Haber Merkezi
Aile Hekimliği Yönetmeliğine tepkiler artarak devam ediyor. Mersin Tabip Odası Yönetim Kurulu, yaptığı basın açıklaması ile yönetmeliğe tepki göstererek, “Kabul etmiyoruz” mesajı verdi.
Açıklamada, “Sağlık Bakanlığı’nın “Aile Hekimliği Sözleşme ve Ödeme Yönetmeliği” 30 Haziran 2021 tarihinde Resmî Gazete’de yayımlanmış, aile sağlığı merkezi (ASM) çalışanları ise bu yönetmeliği “ceza yönetmeliği” olarak adlandırarak iptali için mücadele süreci başlatmıştı.
Mersin Tabip Odası olarak, yönetmeliğin kabul edilemez olduğunu kamuoyuna açıklamış, TTB Aile Hekimliği Kolu (AHEK) yönetmeliğin iptali için mücadele programı ilan etmiş, TTB hukuk bürosu yönetmeliğin 8 maddesinin iptali için yargıya başvurmuştu.
AHEK’in 5 Eylül 2021 tarihinde yönetmeliğin iptali için İzmir’de yaptığı kitlesel basın açıklamasında TTB Merkez Konseyi Başkanı Prof.

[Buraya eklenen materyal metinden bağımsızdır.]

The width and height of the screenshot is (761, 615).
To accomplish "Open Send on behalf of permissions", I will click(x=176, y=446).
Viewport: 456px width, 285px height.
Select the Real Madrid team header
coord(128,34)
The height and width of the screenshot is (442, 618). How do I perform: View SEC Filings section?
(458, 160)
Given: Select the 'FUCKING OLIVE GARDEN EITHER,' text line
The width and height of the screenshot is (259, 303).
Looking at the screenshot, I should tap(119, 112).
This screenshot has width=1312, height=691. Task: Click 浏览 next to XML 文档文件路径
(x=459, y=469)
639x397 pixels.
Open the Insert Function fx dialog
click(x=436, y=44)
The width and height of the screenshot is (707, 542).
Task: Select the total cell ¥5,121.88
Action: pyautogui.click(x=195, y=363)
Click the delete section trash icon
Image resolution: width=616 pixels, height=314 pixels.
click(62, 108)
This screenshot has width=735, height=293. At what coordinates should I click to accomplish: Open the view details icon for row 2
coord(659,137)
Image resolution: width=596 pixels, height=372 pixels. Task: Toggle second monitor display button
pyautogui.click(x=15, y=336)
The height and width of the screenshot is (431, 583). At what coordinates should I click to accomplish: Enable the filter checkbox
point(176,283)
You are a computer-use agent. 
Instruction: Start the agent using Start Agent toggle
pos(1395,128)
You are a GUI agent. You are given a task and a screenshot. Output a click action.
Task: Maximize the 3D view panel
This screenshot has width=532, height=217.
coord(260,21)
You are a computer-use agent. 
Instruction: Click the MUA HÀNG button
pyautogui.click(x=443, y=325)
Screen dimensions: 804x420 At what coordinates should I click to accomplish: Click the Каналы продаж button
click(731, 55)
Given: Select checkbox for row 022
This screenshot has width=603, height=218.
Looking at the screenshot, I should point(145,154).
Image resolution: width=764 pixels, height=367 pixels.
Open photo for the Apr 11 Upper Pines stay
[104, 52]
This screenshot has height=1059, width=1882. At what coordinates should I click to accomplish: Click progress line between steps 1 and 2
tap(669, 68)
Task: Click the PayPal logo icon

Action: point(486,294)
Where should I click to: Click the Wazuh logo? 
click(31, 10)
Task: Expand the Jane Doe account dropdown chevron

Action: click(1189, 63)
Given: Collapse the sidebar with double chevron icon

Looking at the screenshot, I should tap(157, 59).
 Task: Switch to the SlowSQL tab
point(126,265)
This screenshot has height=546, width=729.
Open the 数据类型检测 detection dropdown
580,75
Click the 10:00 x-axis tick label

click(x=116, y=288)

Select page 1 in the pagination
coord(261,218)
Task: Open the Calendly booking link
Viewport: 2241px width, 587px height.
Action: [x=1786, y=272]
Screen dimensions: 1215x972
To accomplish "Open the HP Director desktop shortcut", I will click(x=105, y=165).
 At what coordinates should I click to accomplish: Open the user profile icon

Dr. Şebnem Korur Fincancı, ‘TTB olarak güvencesizleştirme, yoksullaştırma ve değersizleştirme çabasına karşı mücadele yürütüyoruz. Bir cezalandırma ve güvensizleştirme yönetmeliğiyle aslında ifade özgürlüğünü ortadan kaldırdıkları bu ülkede, hekimlerin de susması için çaba içindeler, ama susmadığımız muhakkak. Biz konuşmaya, mücadele etmeye devam edeceğiz"’ sözleriyle ceza yönetmeliğine karşı TTB’nin tutumunu belirtmişti.
AİLE HEKİMLERİNE TAM DESTEK
Ödeme ve Sözleşme Yönetmeliği’ne karşı kurulan, İstanbul Tabip Odası Aile Hekimliği Komisyonunun da içinde yer aldığı İstanbul Aile Hekimliği Platformunun, ceza yönetmeliğinin iptali amacıyla 7 Ekim 2021 tarihinde bir günlük iş bırakma ve miting yapma programını ilan ettiğini biliyoruz.
Mersin Tabip Odası olarak, İstanbul Aile Hekimliği Platformunun 7 Ekim 2021 tarihinde yapacağı eylem ve etkinlikleri desteklediğimizi bildiriyor, İstanbul’daki arkadaşlarımıza başarı dileklerimizi yolluyoruz.
Birinci basamak bu denli ciddi bir sorunla boğuşurken bazı hastanelerde poliklinik randevularının 5 dakika ile sınırlandırılması ve hekimlere tebliğ edilmeksizin Merkezi Hekim Randevu Sistemlerinde 5 dakikaya bir randevu verilmesi uygulamalarının başlatıldığını gözlüyoruz. Bu durumun tanı ve tedavi sürecinde eksikliklere yol açacağı kesindir. Hekimi bu duruma sistemin zorladığını bilmeyen hasta ve yakınları tarafından şiddete maruz kalma riskimiz de ciddi olarak artmaktadır.
Sağlık Bakanlığı’nın bu yanlış uygulamalardan bir an önce vazgeçmesini, hastaların sağlık hakkına ve hekimlerin çalışma ortamına yapılan bu saldırının acilen ortadan kaldırılması için gerekli girişimlerde bulunmalarını talep ediyoruz” denildi.